Antes que a briga pudesse continuar, chegaram á mais uma bifurcação. Um caminho era mais ameaçador que o outro, todos escuros como breu.

– Precisamos vasculhar cada canto. – Al fez sinais para os lenhadores se separarem novamente. – Nós vamos tomar o caminho mais íngreme.

– Não. – Interrompeu Will, ansioso por discordar e evitar que Al tomasse mais uma decisão por eles. – Devemos ficar juntos agora.

– Talvez você devesse ir para casa e esperar por Father Eric. – disse Al olhando para trás e andando em direção ao trajeto que iria seguir.

Com as palavras conflitantes dos rapazes, os lenhadores trocaram olhares. Será que eles deviam confiar suas vidas a um jovem arrogante? Olharam para a silhueta de Will e Amah, indecisos, então seguiram – ainda hesitando – Al. Will pôde sentir o olhar do pai sobre ele.

Al, sorriu pra si mesmo, satisfeito por ter ganhado. O grupo que havia decidido segui-lo, estava logo atrás; a luz de sua tocha iluminando qualquer sinal de movimento. Avançando por uma passagem mais estreita, os lenhadores ficaram com medo, colocando um pé cauteloso na frente do outro, esperando o lobo saltar sobre eles, aguardando cair na escuridão da morte. Alguns momentos depois, um lenhador, assustado por uma enorme rocha saliente, deixou cair seu arco, o que fez ecoar um ruído metálico por todos os túneis. Os homens foram tomados por um medo irracional, mas felizmente, Al pensava por eles. Ande, ele pensou. Aguarde a mudança do ar, para sentir aquele momento de calma que antecede um movimento a ser feito.

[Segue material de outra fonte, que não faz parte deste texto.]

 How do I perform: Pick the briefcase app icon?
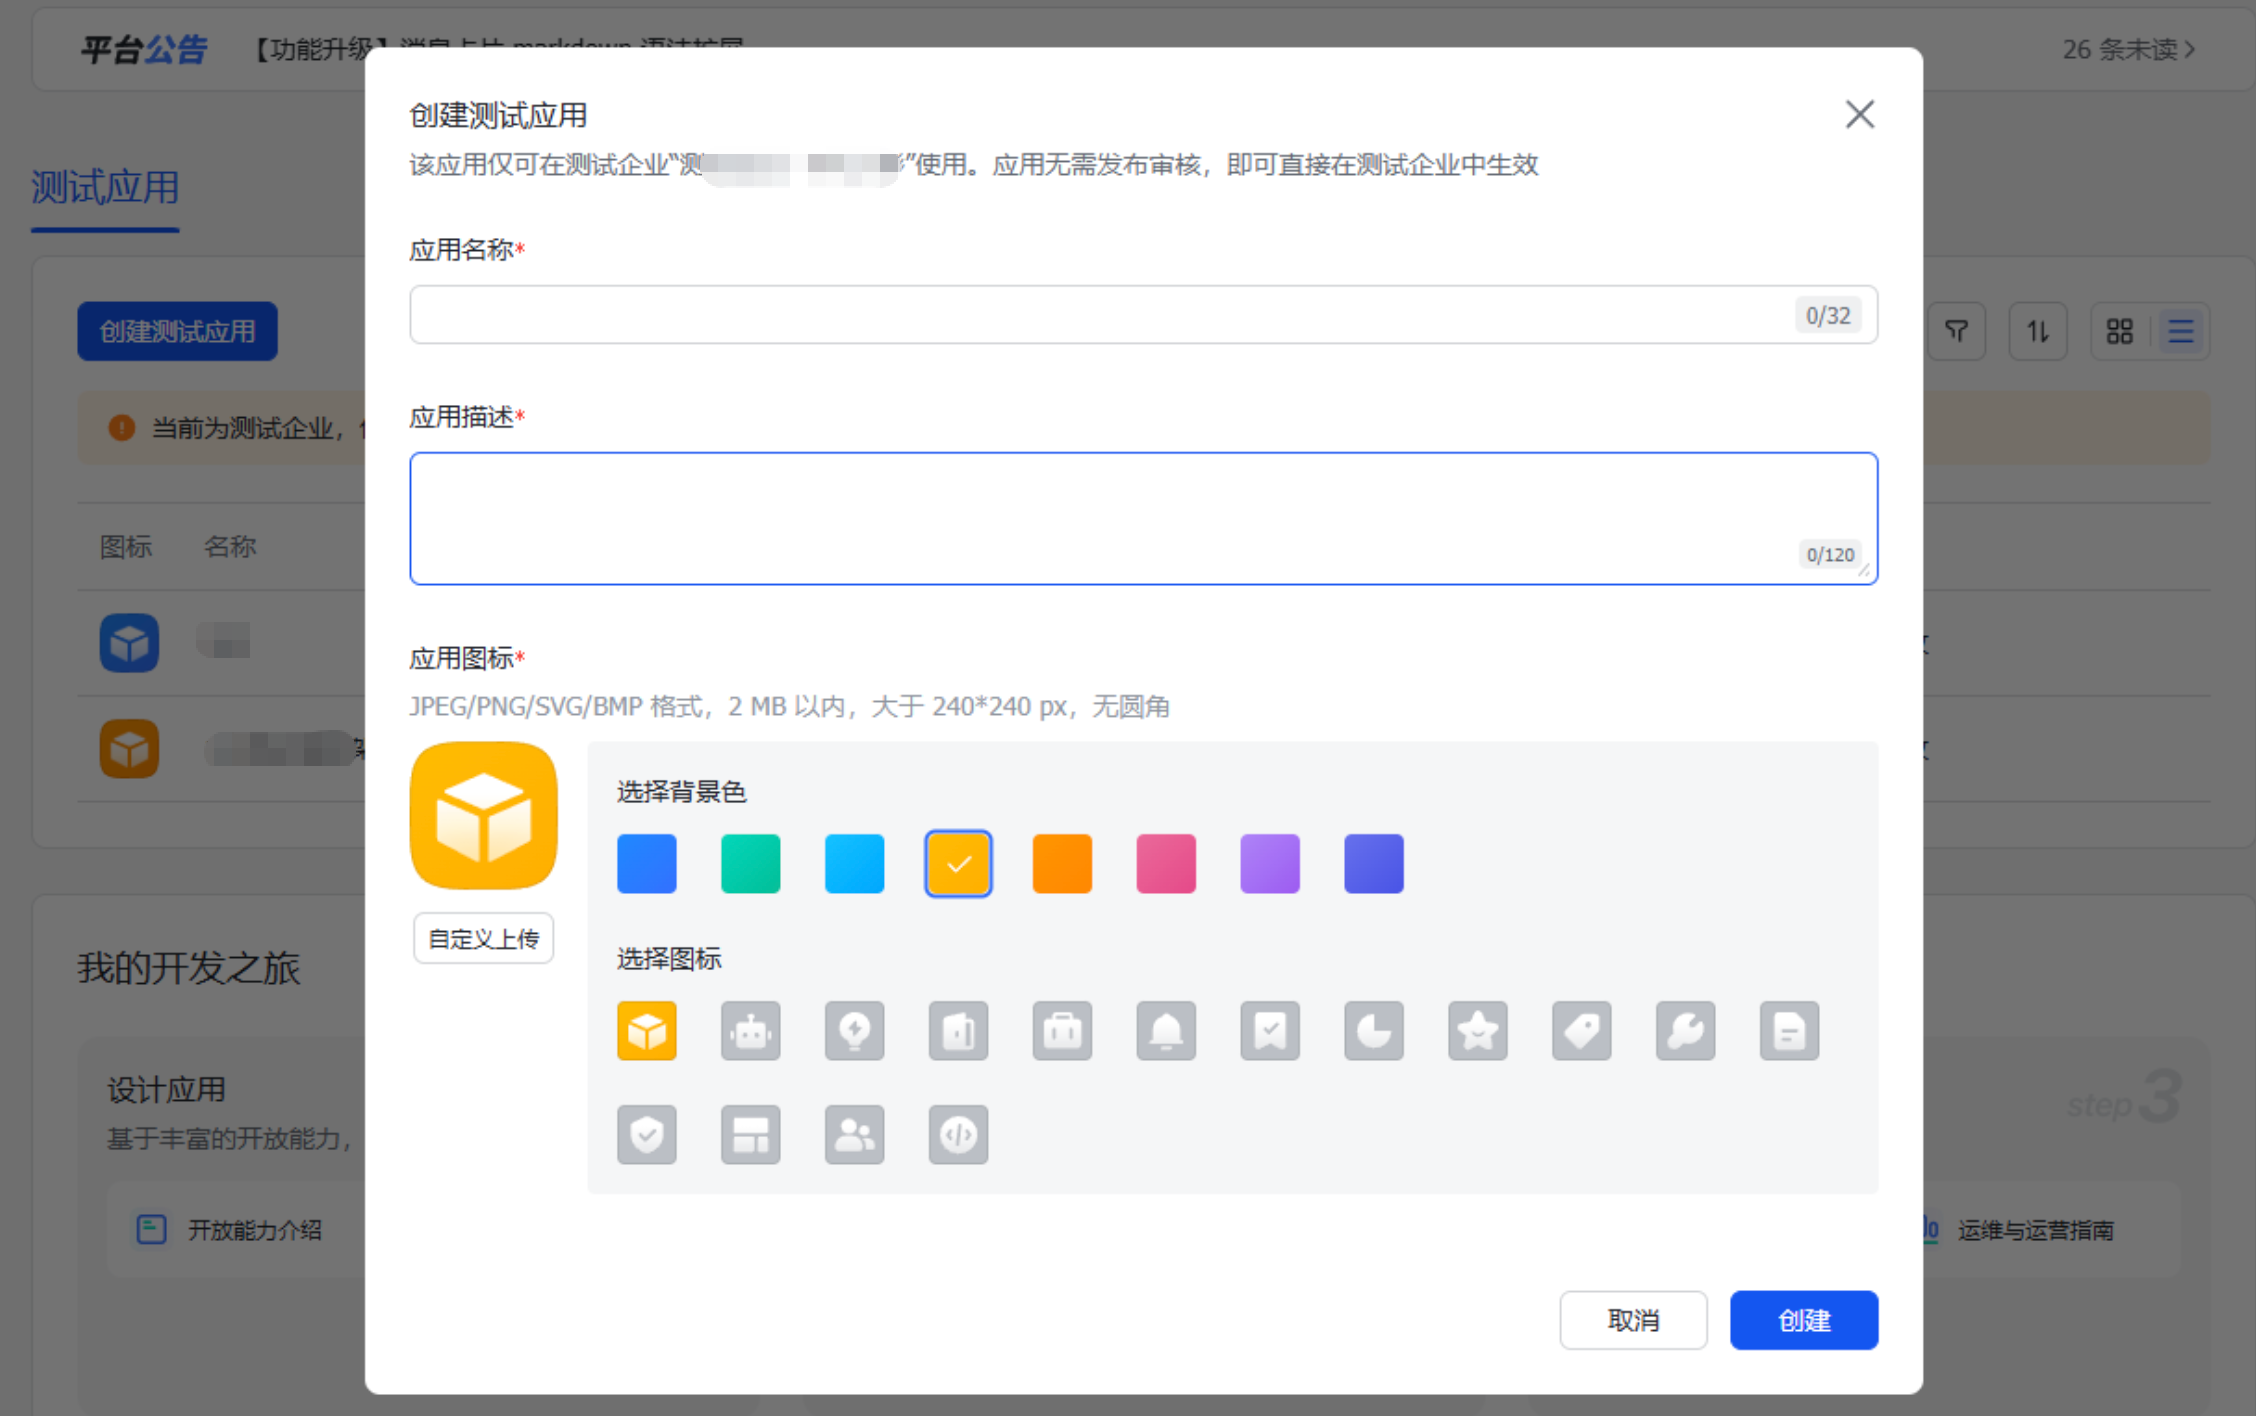coord(1062,1030)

O ar mudou em um instante esmagador, uma rajada forte de vento afligiu a caverna, transportando ele e seus homens para o caos do nada.

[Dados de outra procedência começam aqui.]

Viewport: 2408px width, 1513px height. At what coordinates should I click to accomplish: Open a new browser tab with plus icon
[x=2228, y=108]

Will longe dali, viu as paredes se fechando, como num casulo de escuridão tomado pelo pânico quando o vendaval as atingiu, agitando pedaços de terra e jogando areia em seus olhos. Tudo o que ouviu foram gritos agudos e altos. Pés corriam.

Sua tocha apagou.

***

George foi o primeiro a ver a pegada do lobo, seus homens fazendo um círculo para ter a chance de ver também, quando de repende, ouviu-se um grito distante.

– Corram! – ele disse, já preparando-se para dar de cara com a fera.

Alguns dos homens obedeceu, outros correram para longe dos gritos, em direção á boca da caverna, seus gritos ecoavam por toda a distância. Dando ordens para si mesmo, foi para o lugar onde havia começado os gritos, sua respiração estava acelerada e seus passos ressoavam alto, mal podia esperar para enfiar sua adaga de prata no pescoço da fera e pendurar a cabeça em cima de sua lareira.

Então ele viu a abertura, seus homens estavam espalhados atrás dele. A neve tingida de vermelho pelo luar, rodopiava a partir de uma fenda nas rochas lá no alto. Esquadrinhando o perímetro do lugar, seu olhar pousou sobre formas torcidas e gigantescas.

Formações rochosas?

Aproximando-se para observar melhor - e ainda assim mantendo um olho atento no que acontecia na sala – viu que aquilo não era rochas.

Ossos, ossos humanos. Empilhados até uns três metros. Eram tão intensamente brancos que quase pareciam pintados. George estava ali, diante da torre, sentindo-se castigado. Olhou pra cima, onde estaria o lobo? Ele não poderia ter saído, pensou. Os olhos vazios dos crânios os encaravam, com suas bocas esticadas em um sorriso, zombando de sua situação, mas sem oferecer qualquer resposta.

Ocupado em imaginar como teria sido aquelas mortes, ouviu-se um rosnar baixo atrás de si.

Ele virou e viu-se cara a cara com uma boca cheia de dentes furiosos. Saliva acumulando nos cantos. Caninos enormes brilhantes. Sem saber como isso acontecera, George viu a própria adaga na sua mão á frente. O pelo do pescoço do animal se eriçou, e a barba nociva de sua boca horrível pingava em grande quantidade no chão da caverna. Seus olhos se encontraram. O tempo parou. Então o monstro saltou, formando um arco em direção de sua vítima.